Available records –
──────
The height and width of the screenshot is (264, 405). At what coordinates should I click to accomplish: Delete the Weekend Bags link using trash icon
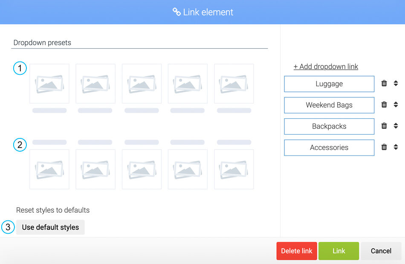click(383, 105)
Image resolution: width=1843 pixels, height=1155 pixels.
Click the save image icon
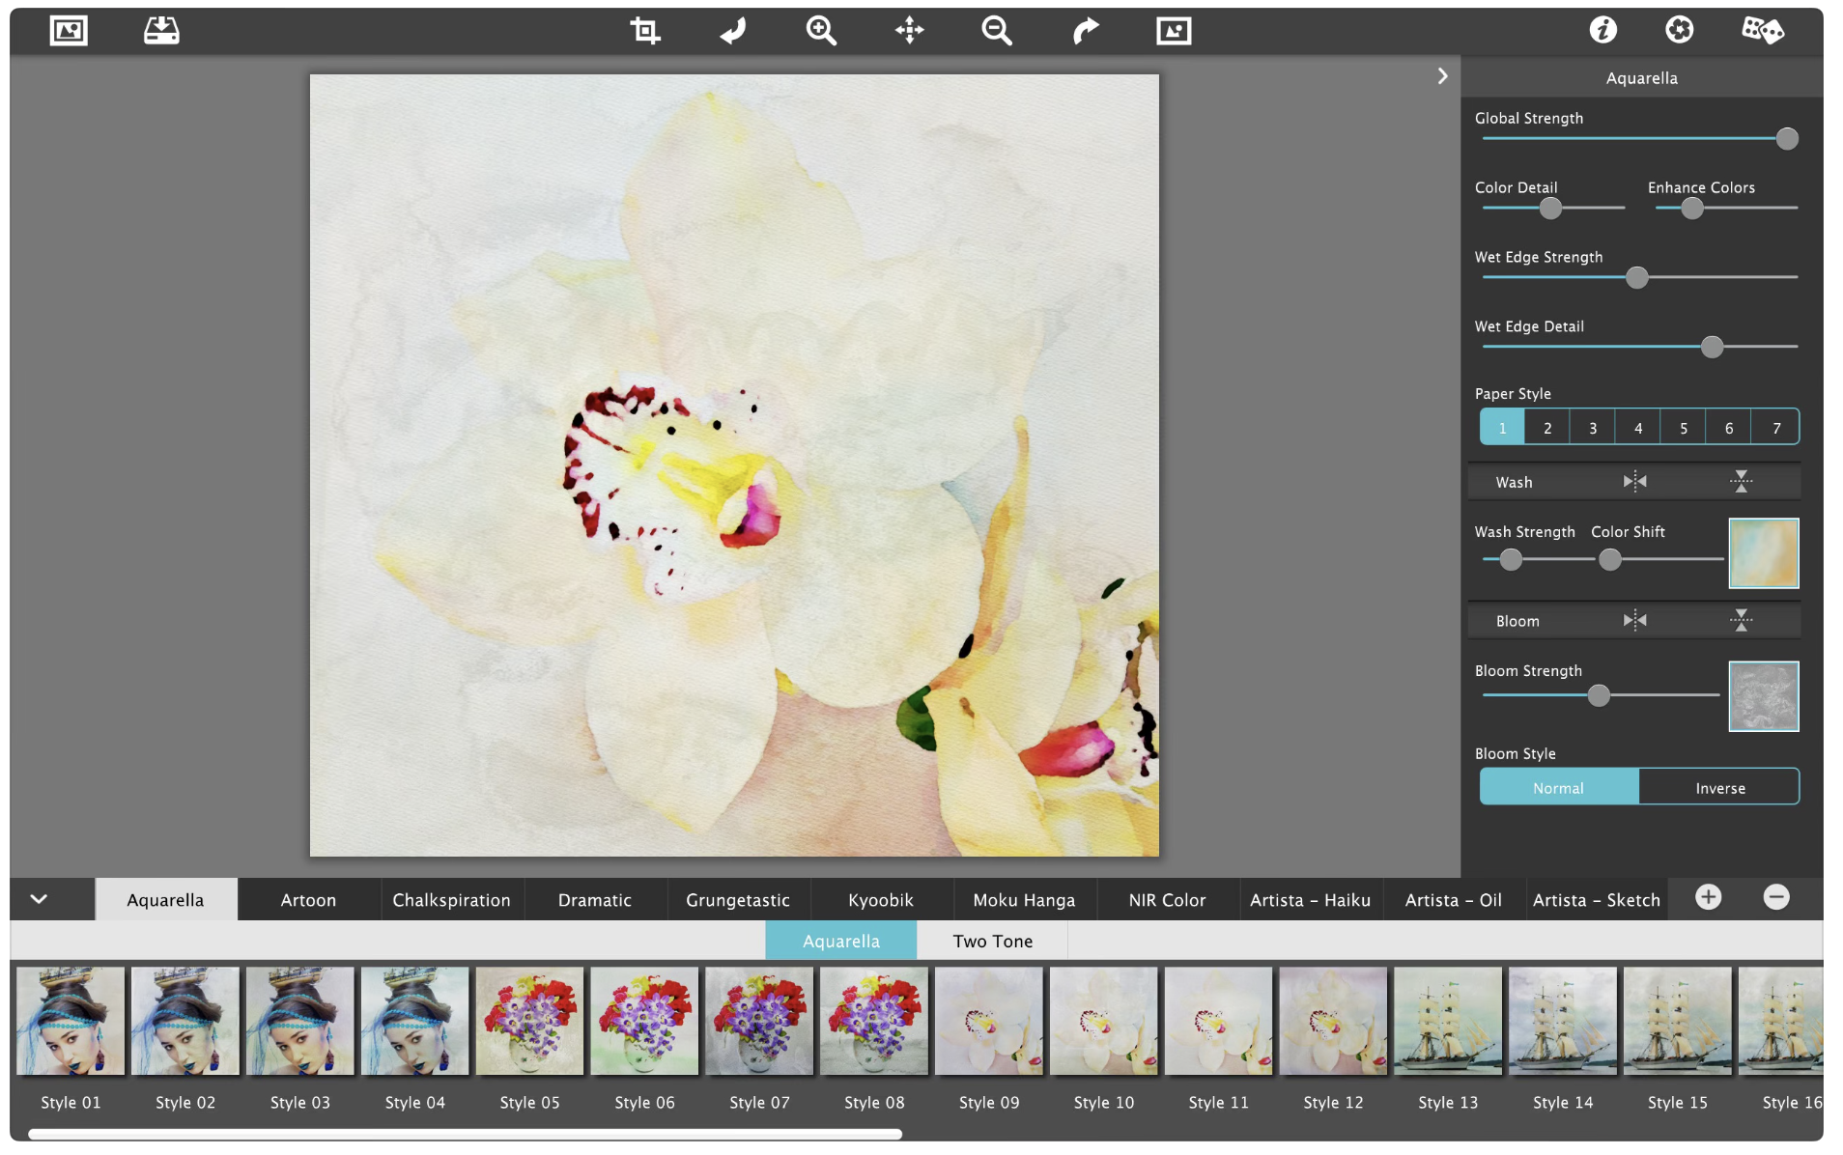point(161,31)
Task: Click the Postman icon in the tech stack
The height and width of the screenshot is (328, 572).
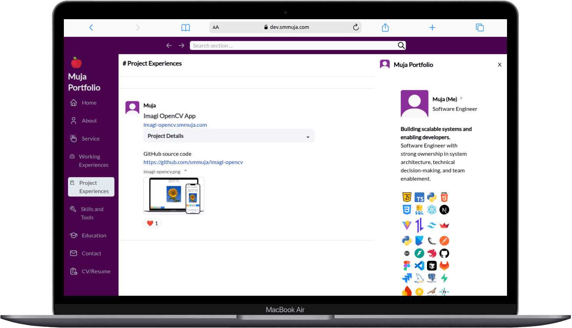Action: (x=444, y=240)
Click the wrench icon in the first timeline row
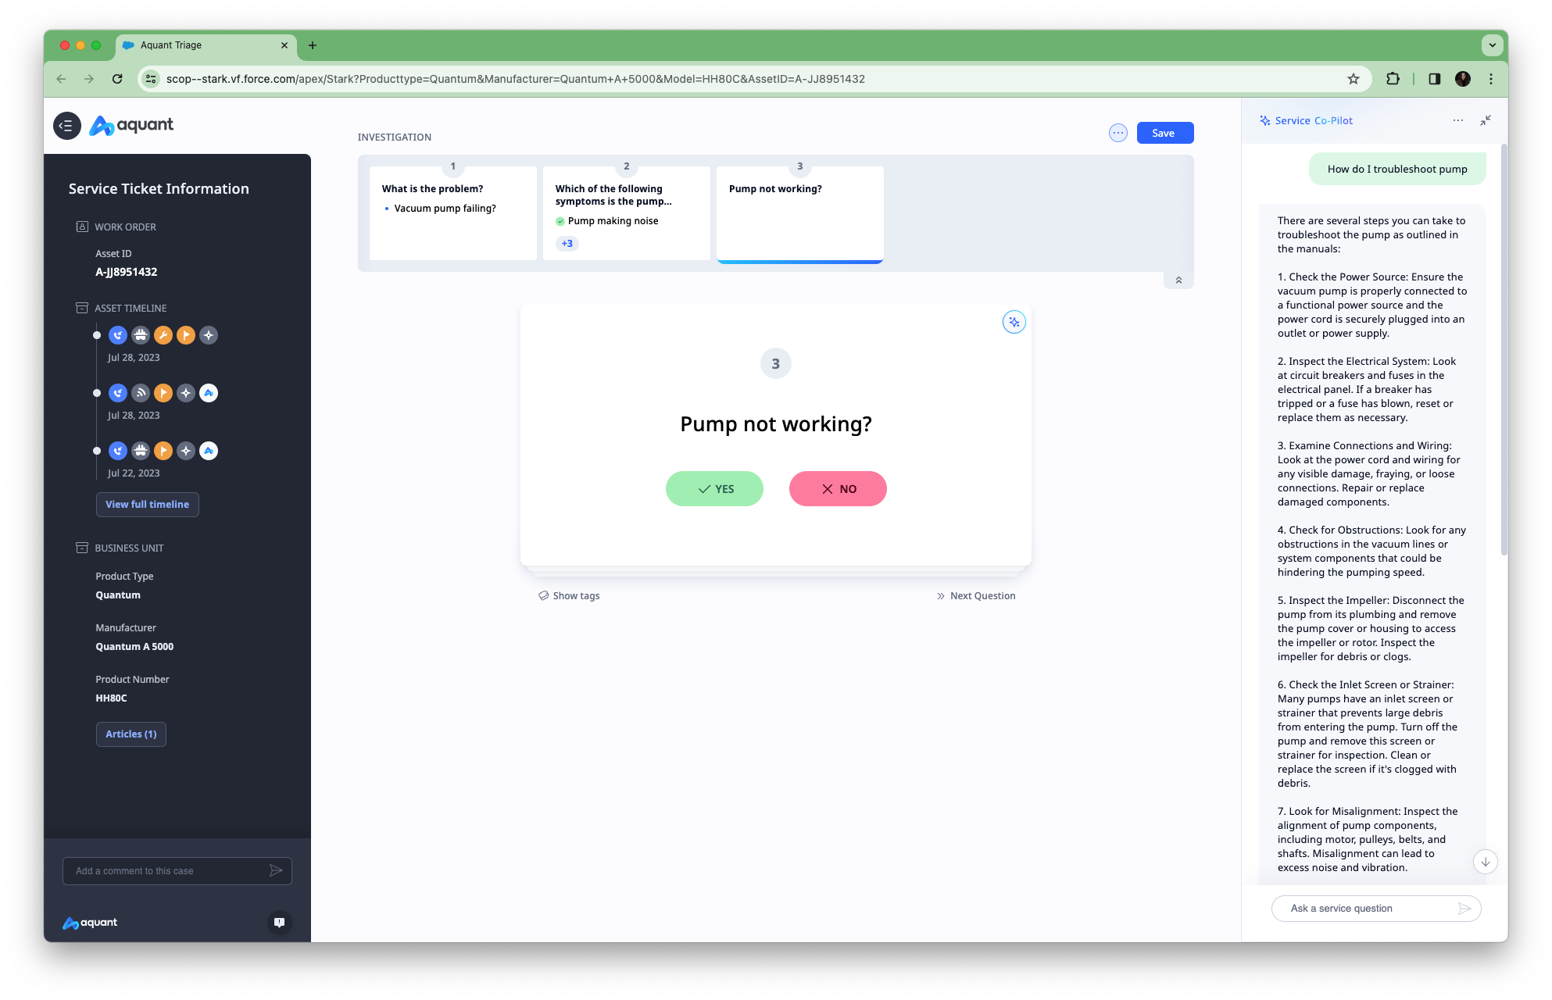 [x=163, y=335]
──────
Exercise objective –
Render the rows above as a Markdown table with the columns Number and Text, giving each non-blank line its number and its wording. Leave the pictures out of the table.

Task solution –
| Number | Text |
|---|---|
| 1 | The height and width of the screenshot is (264, 405). At what coordinates should I click to accomplish: Delete the Weekend Bags link using trash icon |
| 2 | click(383, 105) |
| 3 | Image resolution: width=1843 pixels, height=1155 pixels. |
| 4 | Click the save image icon |
| 5 | point(161,31) |
| 6 | Task: Click the Postman icon in the tech stack |
| 7 | The height and width of the screenshot is (328, 572). |
| 8 | Action: (x=444, y=240) |
| 9 | Click the wrench icon in the first timeline row |
| 10 |  [x=163, y=335] |